2023-03-02

Sequels on the stage

I’ve been wondering a bit about sequels on the stage. The common wisdom is they don’t work, and the one case study that gets brought up in this discussion is Love Never Dies.

Andrew Lloyd Webber’s Love Never Dies is a sequel to his wildly successful The Phantom of the Opera. By most accounts it disappointed audiences and critics alike. The problems, they reported, lay neither in the score nor in the production, but in the material. I’ve heard the same said of Grease 2, the Annie sequels, and the like. Very rarely do sequels to musicals work.

What is it about the stage show that defies sequelisation? Theoretically a stage show ought to be like any other narrative work—there’s nothing in a stage show qua narrative that precludes the possibility of a decent sequel. Does it have to do with the stage show qua theatrical experience?

Maybe we want our stage shows to be standalone pieces. Maybe there’s something about the ephemerality of theatre, the fact that it exists immediately, only in the moment and nothing more, that discourages strong continuity between pieces. Maybe book and movie sequels are viable because you can read the previous books and watch the previous movies on demand, but you can’t really do the same with shows—you’d have to get a theatre company to resurrect the previous show in order to have the same effect.


The one example of a musical sequel that does seem to work on its own merits is Falsettos. William Finn wrote a one-act musical, In Trousers, in 1979, and then collaborated with James Lapine to produce sequel one-acts March of the Falsettos (1981) and Falsettoland (1990). By convention March of the Falsettos and Falsettoland are usually presented back-to-back as one show, billed as Falsettos, while In Trousers is largely forgotten outside of musical theatre trivia. But technically, Falsettos is a musical sequel, and it works!

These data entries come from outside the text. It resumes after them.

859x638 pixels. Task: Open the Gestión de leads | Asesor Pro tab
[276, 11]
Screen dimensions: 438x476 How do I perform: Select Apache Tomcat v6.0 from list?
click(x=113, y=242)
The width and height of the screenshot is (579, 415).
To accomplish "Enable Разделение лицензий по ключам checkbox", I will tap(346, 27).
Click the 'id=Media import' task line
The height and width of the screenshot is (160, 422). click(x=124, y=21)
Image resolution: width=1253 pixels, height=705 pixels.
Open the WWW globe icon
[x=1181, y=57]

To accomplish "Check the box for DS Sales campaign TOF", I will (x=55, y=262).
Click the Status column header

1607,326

I wonder if this breaks through the Curse of the Stage Show Sequel. If I had to hazard an explanation for why This Is Different From The Rest, it would be that I understand Falsettos as a standalone piece. Not knowing what went on in In Trousers did not make me feel as if I was missing a key part of what made Falsettos tick. I’m not sure I can say the same for the other stage show sequel examples.


Now that we’ve brought up curses:

Harry Potter and the Cursed Child is a stage show, and a sequel to the Harry Potter books and movies. This is not something we’ve discussed yet—a stage show which is a sequel to something that is not a stage show—but I imagine it would bump up against the same obstacles as stage shows which are sequels to other stage shows might.

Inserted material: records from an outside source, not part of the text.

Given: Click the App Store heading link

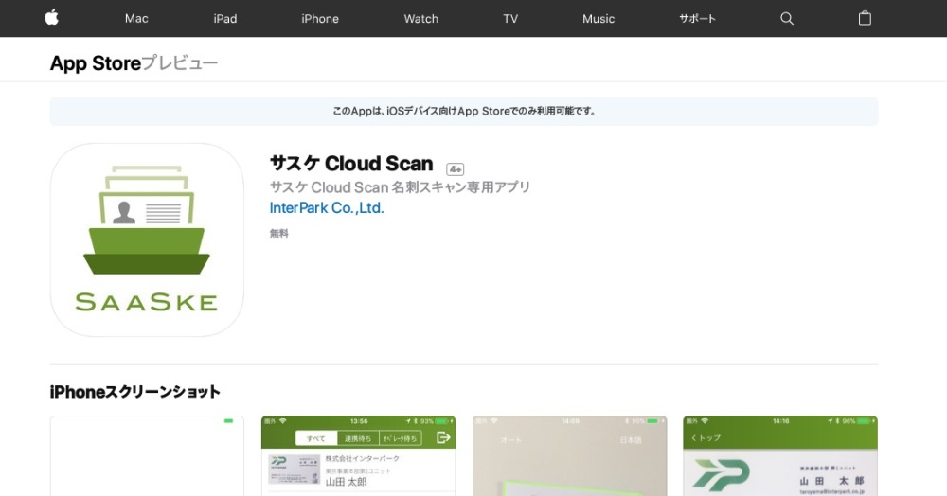Looking at the screenshot, I should coord(95,63).
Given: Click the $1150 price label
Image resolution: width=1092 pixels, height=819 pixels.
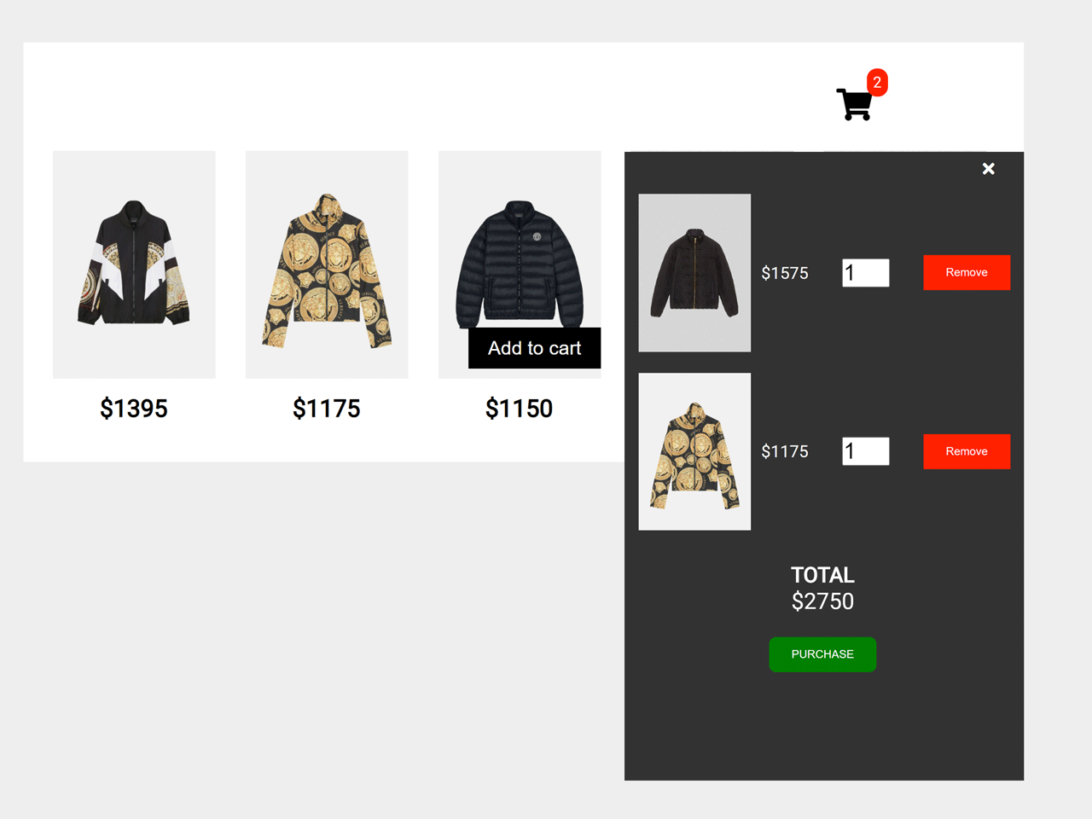Looking at the screenshot, I should click(x=520, y=409).
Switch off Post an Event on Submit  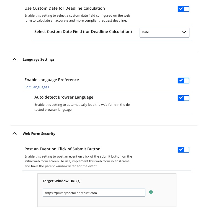point(183,150)

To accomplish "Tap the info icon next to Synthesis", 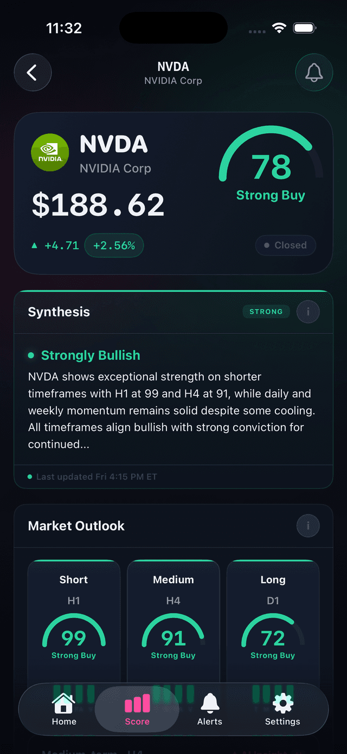I will pyautogui.click(x=307, y=312).
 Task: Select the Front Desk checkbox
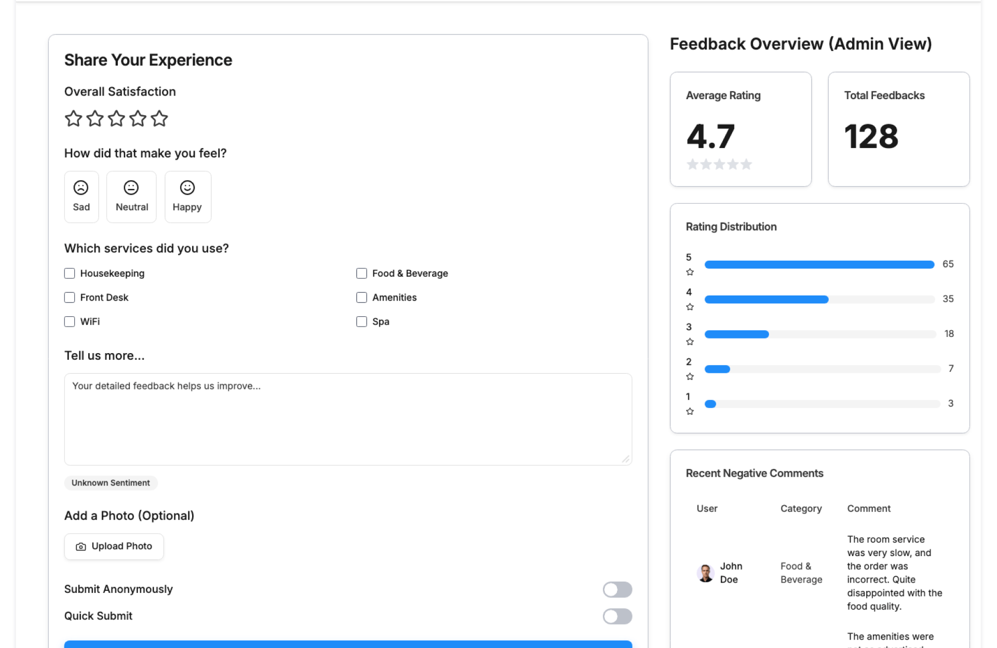[70, 298]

What I hear of this show is that it’s done very well. The script hasn’t had the most positive reception, but the live performance aspects of it are electric. There’s something thrilling about the Wizarding World being brought to life right before your eyes, the kind of visceral thrill that screen or a page cannot, by nature of their media, do justice to. My impression is that maybe theatregoers and Harry Potter fans weren’t clamouring for a Harry Potter stage show as a sequel, but merely a stage show set in the Potter-verse.


I’ve been wondering about sequels on the stage because Netflix has announced a Stranger Things stage show. It will be a prequel set in 1959, before the world was turned Upside Down, and its main characters will be the adults of Stranger Things when they were in high school.

As much as I enjoy Stranger Things and respect their creative team, I am a little worried. Others have worried that the stage play might contain backstory necessary to understand what happens in Stranger Things’s fifth and final season, leaving those who can’t make it to the West End in the dust. I guess my worry is more along the lines of why is it not a television or a movie spinoff? Why is a stage play the right medium for this story to be told?

Perhaps the creative team will surprise me with fulfilling answers to these questions when Stranger Things: The First Shadow debuts in London in late 2023. Until then, I maintain the same reservations that I have for stage sequels, and also more generally, franchises from other (more durable) media branching out onto the stage.